• Task to carry out: Search the data for the word "Viewport" and copy out every line that has it.

Collected data entries:
++++++++

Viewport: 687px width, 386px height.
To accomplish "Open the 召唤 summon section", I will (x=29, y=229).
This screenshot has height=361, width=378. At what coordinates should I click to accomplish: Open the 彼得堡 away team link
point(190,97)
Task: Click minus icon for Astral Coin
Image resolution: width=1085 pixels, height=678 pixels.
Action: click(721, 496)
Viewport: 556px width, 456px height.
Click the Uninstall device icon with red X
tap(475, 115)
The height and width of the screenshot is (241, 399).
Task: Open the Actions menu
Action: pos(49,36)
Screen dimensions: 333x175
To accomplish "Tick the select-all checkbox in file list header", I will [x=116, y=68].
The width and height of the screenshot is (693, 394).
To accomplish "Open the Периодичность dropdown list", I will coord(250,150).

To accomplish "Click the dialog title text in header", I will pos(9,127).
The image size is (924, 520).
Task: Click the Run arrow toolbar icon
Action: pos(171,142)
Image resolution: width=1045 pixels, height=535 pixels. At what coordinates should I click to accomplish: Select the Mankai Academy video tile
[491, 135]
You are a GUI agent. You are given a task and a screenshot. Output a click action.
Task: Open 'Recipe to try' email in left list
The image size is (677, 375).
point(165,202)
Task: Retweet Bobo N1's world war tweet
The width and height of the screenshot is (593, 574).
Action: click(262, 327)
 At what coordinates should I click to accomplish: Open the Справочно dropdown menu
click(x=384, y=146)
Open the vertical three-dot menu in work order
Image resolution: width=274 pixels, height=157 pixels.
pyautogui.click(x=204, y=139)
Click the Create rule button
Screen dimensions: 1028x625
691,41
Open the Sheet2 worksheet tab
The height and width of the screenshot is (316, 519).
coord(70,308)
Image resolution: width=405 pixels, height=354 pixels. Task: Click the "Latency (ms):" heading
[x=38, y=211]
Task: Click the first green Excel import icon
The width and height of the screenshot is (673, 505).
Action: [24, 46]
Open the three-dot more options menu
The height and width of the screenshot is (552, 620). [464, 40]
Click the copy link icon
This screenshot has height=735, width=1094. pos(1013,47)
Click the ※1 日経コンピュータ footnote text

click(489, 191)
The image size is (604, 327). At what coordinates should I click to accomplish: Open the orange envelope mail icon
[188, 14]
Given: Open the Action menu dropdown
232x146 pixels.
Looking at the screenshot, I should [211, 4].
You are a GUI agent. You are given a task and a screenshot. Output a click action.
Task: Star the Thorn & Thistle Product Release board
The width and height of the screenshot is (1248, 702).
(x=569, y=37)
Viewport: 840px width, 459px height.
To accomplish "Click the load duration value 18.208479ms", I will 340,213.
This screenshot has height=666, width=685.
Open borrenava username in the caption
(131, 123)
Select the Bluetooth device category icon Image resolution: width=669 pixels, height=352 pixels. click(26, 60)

++++++++

• Written answer:
Viewport: 687px width, 386px height.
Viewport: 556px width, 456px height.
Viewport: 840px width, 459px height.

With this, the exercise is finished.